Ville – campagne : des relations en mutationPublié le 28 octobre 2016 par Marie-Laure HUSTACHE

soletcivphotoC’est un véritable « débat de société », comme a insisté en introduction Anne-Claire Vial, la Présidente de Sol et Civilisation, qu’a souhaité mettre en avant au CESE le 26 octobre  le think tank, à l’occasion de ses 25èmes Assises. Beaucoup d’acteurs se sont succédé au cours de l’après-midi pour « repenser » le couple ville – campagne, une réflexion qu’avait déjà mené saf agr’iDées en 2013 en consacrant une partie de son Rapport sur les territoires à ce duo si complémentaire.

Géographe et professeur à l’Ecole d’urbanisme de Paris, Martin Vannier a relevé le pari, et a cherché à aller contre les idées reçues sur le fameux déclin rural inexorable et l’image de « deux France séparées. » Rappelant que 83 % des Français vivent dans des grandes aires urbaines mais que 90 % de nos communes restent peu denses, ce dernier a évoqué  « des réalités indistinguables et entremêlées » : « Oui il y a des espaces en déclins démographiques mais ils ne sont pas majoritaires dans nos campagnes. Il nous faut dès à présent activer le potentiel politique contemporain du couple ville-campagne et repenser ce binôme pour de vrai ! »

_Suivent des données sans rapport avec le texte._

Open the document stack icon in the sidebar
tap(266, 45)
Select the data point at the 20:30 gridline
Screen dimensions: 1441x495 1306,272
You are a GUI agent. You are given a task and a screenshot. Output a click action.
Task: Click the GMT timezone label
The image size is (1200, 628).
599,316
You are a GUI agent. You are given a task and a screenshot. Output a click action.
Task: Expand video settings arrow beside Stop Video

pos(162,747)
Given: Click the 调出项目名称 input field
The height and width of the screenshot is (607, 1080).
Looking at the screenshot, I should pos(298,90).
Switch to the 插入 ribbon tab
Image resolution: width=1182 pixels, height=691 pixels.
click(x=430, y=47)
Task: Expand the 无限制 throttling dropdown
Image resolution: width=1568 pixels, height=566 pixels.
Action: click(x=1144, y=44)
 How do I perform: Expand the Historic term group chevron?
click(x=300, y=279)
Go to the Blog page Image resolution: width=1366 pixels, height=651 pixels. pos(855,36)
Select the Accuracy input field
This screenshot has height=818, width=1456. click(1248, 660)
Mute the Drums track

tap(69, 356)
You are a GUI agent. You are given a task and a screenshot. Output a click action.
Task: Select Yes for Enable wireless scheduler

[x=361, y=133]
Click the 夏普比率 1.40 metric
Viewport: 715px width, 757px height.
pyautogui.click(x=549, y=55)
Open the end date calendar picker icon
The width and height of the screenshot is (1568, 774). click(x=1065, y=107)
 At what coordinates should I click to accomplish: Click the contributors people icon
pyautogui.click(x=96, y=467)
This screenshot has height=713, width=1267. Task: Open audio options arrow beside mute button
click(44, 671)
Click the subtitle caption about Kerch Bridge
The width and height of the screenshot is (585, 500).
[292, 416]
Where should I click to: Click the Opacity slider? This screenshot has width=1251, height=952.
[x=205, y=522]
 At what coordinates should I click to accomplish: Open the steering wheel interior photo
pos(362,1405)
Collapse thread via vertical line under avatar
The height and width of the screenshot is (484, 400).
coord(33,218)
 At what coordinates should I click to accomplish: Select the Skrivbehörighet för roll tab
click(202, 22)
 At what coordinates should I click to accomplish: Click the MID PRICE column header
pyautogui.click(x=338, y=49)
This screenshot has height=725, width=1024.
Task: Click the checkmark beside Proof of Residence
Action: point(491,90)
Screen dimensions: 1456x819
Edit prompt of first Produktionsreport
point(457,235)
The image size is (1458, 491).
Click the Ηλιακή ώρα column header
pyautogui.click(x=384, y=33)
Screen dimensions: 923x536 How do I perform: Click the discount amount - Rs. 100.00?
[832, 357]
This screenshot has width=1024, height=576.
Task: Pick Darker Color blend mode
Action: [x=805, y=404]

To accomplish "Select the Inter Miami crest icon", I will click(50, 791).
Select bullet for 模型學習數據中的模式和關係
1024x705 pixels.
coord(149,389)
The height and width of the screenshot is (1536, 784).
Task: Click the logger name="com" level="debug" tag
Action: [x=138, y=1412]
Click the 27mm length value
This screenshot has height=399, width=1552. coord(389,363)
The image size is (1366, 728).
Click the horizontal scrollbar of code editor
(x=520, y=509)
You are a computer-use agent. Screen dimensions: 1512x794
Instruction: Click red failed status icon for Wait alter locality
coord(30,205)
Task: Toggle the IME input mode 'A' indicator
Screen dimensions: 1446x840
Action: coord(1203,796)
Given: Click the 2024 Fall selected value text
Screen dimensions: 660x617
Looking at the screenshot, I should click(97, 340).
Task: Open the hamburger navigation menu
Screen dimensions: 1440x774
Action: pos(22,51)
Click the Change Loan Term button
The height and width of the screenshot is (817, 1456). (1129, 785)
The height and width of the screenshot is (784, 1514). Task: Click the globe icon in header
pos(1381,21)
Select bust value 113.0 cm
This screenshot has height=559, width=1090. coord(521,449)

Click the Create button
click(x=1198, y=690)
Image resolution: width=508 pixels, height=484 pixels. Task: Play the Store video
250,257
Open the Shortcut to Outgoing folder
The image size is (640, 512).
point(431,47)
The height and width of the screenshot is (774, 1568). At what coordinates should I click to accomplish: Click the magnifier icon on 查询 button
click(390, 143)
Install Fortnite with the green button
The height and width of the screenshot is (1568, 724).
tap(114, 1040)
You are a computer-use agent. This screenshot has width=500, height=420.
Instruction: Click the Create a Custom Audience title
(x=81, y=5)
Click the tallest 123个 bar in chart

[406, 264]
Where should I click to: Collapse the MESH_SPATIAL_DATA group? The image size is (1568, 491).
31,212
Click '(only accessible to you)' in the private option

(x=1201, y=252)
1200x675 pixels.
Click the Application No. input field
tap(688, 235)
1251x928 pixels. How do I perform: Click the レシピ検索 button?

Les deux tables rondes, plus techniques et axées sur des témoignages, ont ensuite traité des contrats de réciprocité ville-campagne et des nouvelles gouvernances, avec tout d’abord des exemples concrets comme Brest Métropole et le Centre Ouest Bretagne, ou encore les projets du Grand Genève. Sur ce cas, Philippe Estèbe, politiste a tenu à bien différencier l’agriculture Suisse (très protégée et inscrite dans une politique offensive d’aménagement du territoire  via notamment le très label « Swissness ») de l’agriculture Française (plus industrielle et axée sur l’export), l’amenant à déclarer que contrairement à la Suisse « l’agriculture de proximité, hormis quelques niches, n’’est pas l’avenir de l’agriculture française . » Une affirmation que n’a pas forcément partagée Laurence Delva, Cheffe du service de l’alimentation à la Direction générale de l’alimentation du Ministère de l’agriculture, venue justement présenter les caractéristiques et les bénéfices des PAT (projets alimentaires territoriaux) envers lesquels « les agriculteurs ont de fortes attentes » a souligné Anne-Claire Vial. Revenant à la question centrale de ce débat sur l’état des relations ville-campagne, Vanik Berberian, Président des maires ruraux de France, a rappelé de son côté que la ruralité d’hier n’existait plus et que « celle d’aujourd’hui est bien là, vivante, présente, et sous une forme différente que celle que veulent souvent lui donner les urbains ». « Dépassons aussi les nouveaux mythes de la « ville verte » et seule garante de la biodiversité. » a complété Olivier Jacquin, agriculteur et élu en Meurthe et Moselle.

Si la dichotomie urbain-rural a encore de beaux jours devant elle force est de constater que les indépendances sont de plus en plus nombreuses et complexes à l’heure de l’ultra-mobilité et de l’économie ouverte. Avec ne l’oublions pas, derrière ces problématiques d’ordre politique, des femmes et des hommes souhaitant vivre bien et vivre mieux sur leurs territoires.

Les vidéos de ces Assises seront prochainement en ligne sur le site de Sol et Civilisation.